**EXERCISE PASSAGE:**
--*--
Avalanche of quality guidelines expected from worldwide regulatory agencies

Orthopedic device manufacturers should evaluate the compliance programs they have in place for their supply chains to better prepare for the avalanche of new quality guidelines from worldwide regulatory agencies and greater scrutiny from the U.S. Food and Drug Administration (FDA), industry experts said.

“We have a new driver in the front seat. She’s got more budget, more resources, and she’s not kidding,” noted Nikki Willett, vice president of marketing and regulatory affairs for Pilgrim Software, a Tampa, Fla.-based software solutions provider. Willett was one of about a half-dozen analysts and industry experts who addressed an audience of contract manufacturers and suppliers on the first day of the fourth annual Orthopedic Design & Technology Conference in Fort Wayne, Ind.

“What does Dr. [Margaret] Hamburg expect from you? In her own words, she expects ‘a commitment to compliance backed by a strong compliance program.’ If you haven’t looked at your supplier programs now, you’d better do it. The wiggle room you had before is no longer going to be there.”

And Hamburg is serious. According to Willett, the new FDA commissioner no longer intends to issue multiple warning letters to companies with quality control violations. She expects the offending company to take immediate steps to correct the problem even before a warning letter is issued. Post inspection deadlines will be whittled down to 15 days (at the most), and companies also will be expected to develop a formal warning letter “close out” process, Willett said.

The number of warning letters is not expected to decline, either. Last year, the FDA issued 98 warning letters to medical device firms for deficiencies in their quality systems and good manufacturing practices, data from Pilgrim Software showed. Eighty of those letters, or 82 percent, contained citations for production and process control subsystem deficiencies, the data indicated. The FDA expects to issue the same number of warning letters this year to device firms for supplier-related issues, Willett said.
--*--
**EXERCISE TASKS:**
- a) In the article above on FDA quality guidelines, rewrite the paragraph beginning "And Hamburg is serious" as a short bulleted list that keeps its main facts.
- b) Carry on the article about FDA quality guidelines, starting after its final sentence.
--*--
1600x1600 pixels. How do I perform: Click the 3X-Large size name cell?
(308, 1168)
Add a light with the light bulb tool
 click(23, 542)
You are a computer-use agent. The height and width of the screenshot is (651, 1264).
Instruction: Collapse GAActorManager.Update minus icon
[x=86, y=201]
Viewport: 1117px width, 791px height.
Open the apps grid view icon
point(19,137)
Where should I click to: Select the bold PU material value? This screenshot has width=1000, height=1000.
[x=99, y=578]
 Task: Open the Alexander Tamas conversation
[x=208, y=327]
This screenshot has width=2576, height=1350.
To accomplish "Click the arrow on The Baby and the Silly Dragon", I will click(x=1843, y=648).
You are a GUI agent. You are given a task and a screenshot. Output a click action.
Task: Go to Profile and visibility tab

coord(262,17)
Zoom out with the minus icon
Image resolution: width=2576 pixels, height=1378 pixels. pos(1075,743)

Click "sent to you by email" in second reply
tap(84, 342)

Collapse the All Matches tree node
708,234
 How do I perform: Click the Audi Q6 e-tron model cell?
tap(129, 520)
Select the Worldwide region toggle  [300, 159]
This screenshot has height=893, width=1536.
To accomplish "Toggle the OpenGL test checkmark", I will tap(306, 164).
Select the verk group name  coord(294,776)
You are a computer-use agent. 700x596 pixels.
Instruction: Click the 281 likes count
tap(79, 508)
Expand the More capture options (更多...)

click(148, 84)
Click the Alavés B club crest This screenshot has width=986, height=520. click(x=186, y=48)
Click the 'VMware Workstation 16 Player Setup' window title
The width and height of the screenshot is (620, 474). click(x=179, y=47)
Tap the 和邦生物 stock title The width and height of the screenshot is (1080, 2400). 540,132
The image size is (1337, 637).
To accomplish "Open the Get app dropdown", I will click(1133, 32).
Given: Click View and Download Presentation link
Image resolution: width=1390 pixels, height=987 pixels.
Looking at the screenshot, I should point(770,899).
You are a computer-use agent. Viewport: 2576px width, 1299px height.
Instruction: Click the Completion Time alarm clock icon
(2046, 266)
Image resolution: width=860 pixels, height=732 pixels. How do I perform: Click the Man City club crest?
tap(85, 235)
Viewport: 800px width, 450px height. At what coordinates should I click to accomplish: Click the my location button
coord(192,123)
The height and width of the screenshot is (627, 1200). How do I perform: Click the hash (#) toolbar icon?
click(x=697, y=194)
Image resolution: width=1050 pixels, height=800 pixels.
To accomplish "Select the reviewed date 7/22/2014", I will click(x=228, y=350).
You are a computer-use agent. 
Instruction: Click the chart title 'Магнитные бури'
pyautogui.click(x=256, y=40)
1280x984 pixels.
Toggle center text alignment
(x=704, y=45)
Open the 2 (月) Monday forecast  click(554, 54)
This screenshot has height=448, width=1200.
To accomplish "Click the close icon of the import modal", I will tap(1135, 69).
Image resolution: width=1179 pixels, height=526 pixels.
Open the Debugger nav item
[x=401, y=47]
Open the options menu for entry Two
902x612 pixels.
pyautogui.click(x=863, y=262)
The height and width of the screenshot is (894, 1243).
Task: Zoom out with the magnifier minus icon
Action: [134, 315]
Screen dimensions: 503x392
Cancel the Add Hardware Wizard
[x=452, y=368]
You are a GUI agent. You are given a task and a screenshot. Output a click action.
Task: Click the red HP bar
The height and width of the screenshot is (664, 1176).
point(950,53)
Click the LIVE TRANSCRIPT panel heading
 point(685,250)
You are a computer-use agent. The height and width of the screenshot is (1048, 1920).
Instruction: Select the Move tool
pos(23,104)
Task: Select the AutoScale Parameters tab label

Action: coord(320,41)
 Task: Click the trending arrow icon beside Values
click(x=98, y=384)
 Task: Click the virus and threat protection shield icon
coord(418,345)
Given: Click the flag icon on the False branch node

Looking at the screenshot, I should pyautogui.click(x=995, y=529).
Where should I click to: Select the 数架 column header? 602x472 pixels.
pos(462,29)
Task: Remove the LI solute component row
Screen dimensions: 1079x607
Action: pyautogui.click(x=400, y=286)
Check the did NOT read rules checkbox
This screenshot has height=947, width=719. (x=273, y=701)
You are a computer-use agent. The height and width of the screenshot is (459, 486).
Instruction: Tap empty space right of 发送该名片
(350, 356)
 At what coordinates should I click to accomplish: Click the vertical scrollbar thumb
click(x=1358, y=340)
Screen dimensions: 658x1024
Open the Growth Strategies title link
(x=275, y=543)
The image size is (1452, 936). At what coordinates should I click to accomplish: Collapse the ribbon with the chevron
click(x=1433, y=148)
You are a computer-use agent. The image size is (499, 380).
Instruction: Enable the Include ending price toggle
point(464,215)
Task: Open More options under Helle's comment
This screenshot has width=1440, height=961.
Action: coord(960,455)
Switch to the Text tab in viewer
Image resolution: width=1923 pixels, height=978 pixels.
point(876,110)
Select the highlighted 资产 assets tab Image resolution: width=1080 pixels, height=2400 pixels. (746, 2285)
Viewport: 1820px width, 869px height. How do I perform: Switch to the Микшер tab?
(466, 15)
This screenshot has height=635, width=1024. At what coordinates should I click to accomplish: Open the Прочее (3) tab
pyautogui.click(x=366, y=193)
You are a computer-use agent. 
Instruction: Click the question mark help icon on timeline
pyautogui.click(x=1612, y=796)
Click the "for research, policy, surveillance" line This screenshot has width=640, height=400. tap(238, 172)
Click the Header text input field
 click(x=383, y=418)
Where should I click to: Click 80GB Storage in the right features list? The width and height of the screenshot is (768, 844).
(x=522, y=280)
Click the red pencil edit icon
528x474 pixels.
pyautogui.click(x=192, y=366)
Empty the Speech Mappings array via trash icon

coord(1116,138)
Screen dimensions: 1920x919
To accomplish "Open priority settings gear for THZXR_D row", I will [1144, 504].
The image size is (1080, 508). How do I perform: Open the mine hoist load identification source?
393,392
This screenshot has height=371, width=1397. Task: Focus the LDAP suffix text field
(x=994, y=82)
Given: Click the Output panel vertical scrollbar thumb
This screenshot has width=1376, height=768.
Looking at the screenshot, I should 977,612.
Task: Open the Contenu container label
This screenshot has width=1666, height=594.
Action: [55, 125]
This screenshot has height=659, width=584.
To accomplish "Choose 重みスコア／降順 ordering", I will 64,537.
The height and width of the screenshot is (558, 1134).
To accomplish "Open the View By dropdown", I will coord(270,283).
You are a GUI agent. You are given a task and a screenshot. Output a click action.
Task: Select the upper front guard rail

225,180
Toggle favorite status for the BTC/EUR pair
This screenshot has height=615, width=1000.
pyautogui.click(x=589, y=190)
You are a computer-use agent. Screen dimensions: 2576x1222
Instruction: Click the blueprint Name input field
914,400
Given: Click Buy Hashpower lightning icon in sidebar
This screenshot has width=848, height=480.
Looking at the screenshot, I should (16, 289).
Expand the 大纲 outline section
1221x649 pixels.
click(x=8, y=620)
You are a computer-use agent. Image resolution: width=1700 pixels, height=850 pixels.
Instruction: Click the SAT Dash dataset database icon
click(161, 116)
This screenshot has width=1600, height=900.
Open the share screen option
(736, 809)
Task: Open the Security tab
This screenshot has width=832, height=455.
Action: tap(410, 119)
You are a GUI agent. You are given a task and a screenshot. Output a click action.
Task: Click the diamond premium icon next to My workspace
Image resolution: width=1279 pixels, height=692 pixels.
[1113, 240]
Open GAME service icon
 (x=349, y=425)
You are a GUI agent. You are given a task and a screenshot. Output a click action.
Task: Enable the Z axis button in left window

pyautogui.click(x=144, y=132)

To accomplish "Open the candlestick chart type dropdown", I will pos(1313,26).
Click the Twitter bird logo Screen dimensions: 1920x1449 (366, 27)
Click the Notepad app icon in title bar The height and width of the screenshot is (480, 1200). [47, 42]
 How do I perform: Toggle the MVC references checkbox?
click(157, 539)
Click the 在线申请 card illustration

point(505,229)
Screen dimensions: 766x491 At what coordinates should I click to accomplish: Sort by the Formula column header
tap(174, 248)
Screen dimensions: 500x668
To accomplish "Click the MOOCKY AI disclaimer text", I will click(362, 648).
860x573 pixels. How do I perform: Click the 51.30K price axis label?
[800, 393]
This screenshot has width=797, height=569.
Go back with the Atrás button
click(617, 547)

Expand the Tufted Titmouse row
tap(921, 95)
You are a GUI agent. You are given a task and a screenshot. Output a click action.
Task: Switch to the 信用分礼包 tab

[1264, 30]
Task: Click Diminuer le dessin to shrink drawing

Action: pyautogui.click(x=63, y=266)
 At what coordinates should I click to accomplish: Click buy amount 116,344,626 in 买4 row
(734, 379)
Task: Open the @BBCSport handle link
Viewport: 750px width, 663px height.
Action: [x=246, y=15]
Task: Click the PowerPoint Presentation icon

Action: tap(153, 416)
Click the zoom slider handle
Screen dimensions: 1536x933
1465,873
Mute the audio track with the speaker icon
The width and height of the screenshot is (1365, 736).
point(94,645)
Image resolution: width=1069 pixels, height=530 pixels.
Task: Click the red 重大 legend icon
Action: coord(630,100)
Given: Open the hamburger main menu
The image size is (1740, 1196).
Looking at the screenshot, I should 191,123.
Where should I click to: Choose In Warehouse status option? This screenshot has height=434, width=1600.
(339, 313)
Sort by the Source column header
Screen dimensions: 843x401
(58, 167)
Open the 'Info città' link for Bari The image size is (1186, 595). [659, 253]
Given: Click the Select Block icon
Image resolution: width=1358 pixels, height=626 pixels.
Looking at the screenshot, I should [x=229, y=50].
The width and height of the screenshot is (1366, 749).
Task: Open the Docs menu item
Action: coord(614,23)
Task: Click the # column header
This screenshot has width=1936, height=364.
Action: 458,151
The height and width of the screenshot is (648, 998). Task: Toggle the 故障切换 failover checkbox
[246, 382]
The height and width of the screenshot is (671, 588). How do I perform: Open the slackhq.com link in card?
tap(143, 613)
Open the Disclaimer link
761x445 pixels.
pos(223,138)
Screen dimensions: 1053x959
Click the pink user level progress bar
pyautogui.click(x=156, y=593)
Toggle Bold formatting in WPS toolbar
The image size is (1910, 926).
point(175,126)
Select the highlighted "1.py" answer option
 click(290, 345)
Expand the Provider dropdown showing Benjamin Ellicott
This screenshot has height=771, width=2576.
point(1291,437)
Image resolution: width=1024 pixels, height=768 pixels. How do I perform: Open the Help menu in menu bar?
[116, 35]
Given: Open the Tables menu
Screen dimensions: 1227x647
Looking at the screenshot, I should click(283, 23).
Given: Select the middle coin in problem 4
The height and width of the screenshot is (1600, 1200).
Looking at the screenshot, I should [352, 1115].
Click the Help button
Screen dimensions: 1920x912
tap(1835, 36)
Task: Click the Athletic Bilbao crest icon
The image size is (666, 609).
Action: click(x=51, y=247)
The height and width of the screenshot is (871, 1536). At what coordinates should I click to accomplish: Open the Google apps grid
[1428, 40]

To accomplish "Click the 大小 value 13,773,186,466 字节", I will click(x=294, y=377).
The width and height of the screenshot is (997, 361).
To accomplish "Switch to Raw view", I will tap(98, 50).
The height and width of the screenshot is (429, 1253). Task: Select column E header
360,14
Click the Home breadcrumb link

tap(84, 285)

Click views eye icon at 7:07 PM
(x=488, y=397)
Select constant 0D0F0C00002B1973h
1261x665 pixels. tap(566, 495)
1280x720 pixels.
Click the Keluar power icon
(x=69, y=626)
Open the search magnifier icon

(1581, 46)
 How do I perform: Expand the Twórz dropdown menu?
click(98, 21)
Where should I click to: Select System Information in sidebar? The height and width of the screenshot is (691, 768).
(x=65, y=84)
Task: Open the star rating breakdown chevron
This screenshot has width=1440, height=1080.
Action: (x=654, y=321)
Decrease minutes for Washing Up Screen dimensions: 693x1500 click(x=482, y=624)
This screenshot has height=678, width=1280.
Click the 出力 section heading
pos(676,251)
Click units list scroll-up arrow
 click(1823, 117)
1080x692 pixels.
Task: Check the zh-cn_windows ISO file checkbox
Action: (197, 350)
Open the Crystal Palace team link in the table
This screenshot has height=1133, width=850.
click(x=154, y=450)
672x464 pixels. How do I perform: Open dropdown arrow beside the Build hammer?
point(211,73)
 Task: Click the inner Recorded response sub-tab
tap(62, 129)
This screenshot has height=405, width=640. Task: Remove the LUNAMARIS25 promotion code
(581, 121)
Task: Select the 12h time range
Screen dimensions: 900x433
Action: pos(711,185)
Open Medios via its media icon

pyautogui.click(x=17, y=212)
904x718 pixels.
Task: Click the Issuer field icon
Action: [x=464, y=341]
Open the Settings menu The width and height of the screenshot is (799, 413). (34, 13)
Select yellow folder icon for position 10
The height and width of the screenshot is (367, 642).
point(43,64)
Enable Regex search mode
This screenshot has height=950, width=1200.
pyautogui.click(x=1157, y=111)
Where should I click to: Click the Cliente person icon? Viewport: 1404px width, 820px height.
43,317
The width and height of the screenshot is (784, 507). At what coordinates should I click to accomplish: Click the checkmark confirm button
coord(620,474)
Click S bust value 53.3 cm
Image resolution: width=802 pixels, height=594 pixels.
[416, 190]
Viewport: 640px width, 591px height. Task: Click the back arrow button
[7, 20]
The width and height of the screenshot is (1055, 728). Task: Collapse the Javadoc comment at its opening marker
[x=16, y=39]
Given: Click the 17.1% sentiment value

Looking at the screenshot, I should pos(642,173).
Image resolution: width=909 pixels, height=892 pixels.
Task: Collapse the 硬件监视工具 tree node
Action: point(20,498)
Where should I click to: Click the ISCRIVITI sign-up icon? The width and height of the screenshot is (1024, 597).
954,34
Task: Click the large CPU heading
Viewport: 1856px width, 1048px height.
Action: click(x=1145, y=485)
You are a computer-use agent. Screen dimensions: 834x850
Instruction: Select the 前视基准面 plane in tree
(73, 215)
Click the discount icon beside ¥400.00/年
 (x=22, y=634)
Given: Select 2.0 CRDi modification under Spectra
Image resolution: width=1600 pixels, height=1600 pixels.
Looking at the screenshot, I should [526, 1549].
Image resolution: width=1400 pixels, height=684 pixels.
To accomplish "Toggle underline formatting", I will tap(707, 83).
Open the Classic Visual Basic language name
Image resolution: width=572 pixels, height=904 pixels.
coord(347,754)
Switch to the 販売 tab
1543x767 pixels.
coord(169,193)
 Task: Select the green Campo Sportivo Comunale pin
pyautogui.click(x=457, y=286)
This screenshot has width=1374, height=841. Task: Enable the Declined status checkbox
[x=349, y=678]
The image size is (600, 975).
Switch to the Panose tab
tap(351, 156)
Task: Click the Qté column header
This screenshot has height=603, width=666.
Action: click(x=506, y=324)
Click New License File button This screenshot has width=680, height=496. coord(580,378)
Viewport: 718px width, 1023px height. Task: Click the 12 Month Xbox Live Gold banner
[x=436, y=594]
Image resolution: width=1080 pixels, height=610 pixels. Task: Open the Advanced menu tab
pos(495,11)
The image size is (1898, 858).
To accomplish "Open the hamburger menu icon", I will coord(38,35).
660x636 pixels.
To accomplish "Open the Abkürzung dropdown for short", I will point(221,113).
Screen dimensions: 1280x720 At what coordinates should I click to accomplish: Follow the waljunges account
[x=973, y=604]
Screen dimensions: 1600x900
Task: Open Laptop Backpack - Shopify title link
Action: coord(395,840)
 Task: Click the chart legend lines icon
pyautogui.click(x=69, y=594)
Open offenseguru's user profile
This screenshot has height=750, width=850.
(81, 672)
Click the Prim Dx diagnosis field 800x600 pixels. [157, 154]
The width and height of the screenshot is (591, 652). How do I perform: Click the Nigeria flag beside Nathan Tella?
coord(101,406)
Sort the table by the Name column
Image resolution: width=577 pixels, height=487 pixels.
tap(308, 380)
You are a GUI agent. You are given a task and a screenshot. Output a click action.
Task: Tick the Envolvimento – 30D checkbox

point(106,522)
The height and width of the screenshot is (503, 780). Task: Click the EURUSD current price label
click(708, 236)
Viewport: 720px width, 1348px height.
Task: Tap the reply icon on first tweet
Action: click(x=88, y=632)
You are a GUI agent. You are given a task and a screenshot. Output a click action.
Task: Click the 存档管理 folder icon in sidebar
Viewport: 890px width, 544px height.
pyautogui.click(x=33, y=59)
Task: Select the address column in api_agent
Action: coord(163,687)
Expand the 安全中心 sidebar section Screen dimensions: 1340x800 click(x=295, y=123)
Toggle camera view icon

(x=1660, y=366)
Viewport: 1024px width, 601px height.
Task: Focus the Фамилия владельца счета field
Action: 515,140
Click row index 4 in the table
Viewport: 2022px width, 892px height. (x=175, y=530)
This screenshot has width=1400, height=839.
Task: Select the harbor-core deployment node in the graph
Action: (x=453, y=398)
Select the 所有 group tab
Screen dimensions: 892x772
--*--
**RESULTS FOR EACH TASK:**
- a)
- According to Willett, the new FDA commissioner no longer intends to issue multiple warning letters to companies with quality control violations.
- She expects offending companies to correct problems immediately, even before a warning letter is issued.
- Post-inspection deadlines will be cut to 15 days at most.
- Companies will also be expected to develop a formal warning letter "close out" process.

- b)
Besides swift action on warning letters and development of a warning letter “close out” process, Hamburg expects global and domestic device firms to secure their increasingly complex and growing supply chains. “Suppliers have to have the quality and purchasing controls in place as much as the OEMs they work with,” Willett explained. “One of the key differentiators that many companies petition to their clients is the fact that they can provide products faster, cheaper and better. But that’s not going to be a differentiator any longer. Service and quality are going to be key.”

In addition to greater scrutiny from the FDA, Tier I and possibly sub-tier suppliers can expect to be subjected to more inspections from the federal government under Hamburg’s reign. Willett said the FDA is going to look at both internal and external suppliers with a more critical eye.

As if greater scrutiny by the FDA wasn’t enough, suppliers and their outsourcing partners also can expect some changes in quality regulations. The design input for the next incantation of ISO 9001 has already begun; since this regulation is the basis for ISO 13485:2003, suppliers and OEMs can expect changes to be made to this quality regulation as well.

And, next March 21 (2010), medical device companies must apply EU Directive 2007/47/EC (or M5), which modifies the Medical Devices and Active Implantable Medical Devices directives. The updated regulation will result in a greater emphasis on outsourcing and suppliers, including the selection and activities of notified bodies, Willett said.